Something is wrong. Very wrong. SO WRONG.

I whirl around just in time to see the door close behind the woman. “What was she thinking?”

Pixie sees my expression and frowns. “I don’t know, paperwork deadlines. Her thoughts are never interesting.”

“Let me back.”

“Fia, I can’t—”

I jump over the desk, knock her down, and push the button. The doors click unlocked and I throw them open, sprint through. A guard stands up from his chair and sputters something, blocking my way. I punch him in the neck and keep going.

Around the corner. Everything is buzzing, every internal alarm ringing, I feel sick and I feel tight and coiled like a spring. I see the back of the woman as she opens a plain door and walks in.

Wrong.

“You can’t be back here,” a man says, roughly grabbing my elbow. I put a foot against the wall and use it for leverage, shoving myself into him. He’s off-balance. I drop to the floor and sweep his legs, knocking him down.

Can’t stop. Can’t wait.

More footsteps pounding behind me but I don’t care, I throw myself at the door, slam through.

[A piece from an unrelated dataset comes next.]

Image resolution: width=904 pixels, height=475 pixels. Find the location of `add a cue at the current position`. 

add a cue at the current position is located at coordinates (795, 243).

Everything is fuzzy, the room out of focus except the woman. Her back is to me but she is in sharp relief, every line clear, every instinct in my body tuned in to her.

Stop stop stop stop her, I have to stop her! I lower my shoulder and run straight forward, slamming her head into the edge of a table with a resounding crack. She collapses on the floor and I pin her arm behind her back.

My heart races, but everything else starts to calm, the rush in my ears fading and my vision going back to normal. She looks small and fragile there on the carpet, wearing a white blouse and charcoal dress slacks. Her hair is still perfectly set in a bun at the base of her neck and I—

Oh, no, please no, please no no I didn’t mean to I didn’t want to—

I see her chest move and I lean back, exhaling with relief. She’s not dead.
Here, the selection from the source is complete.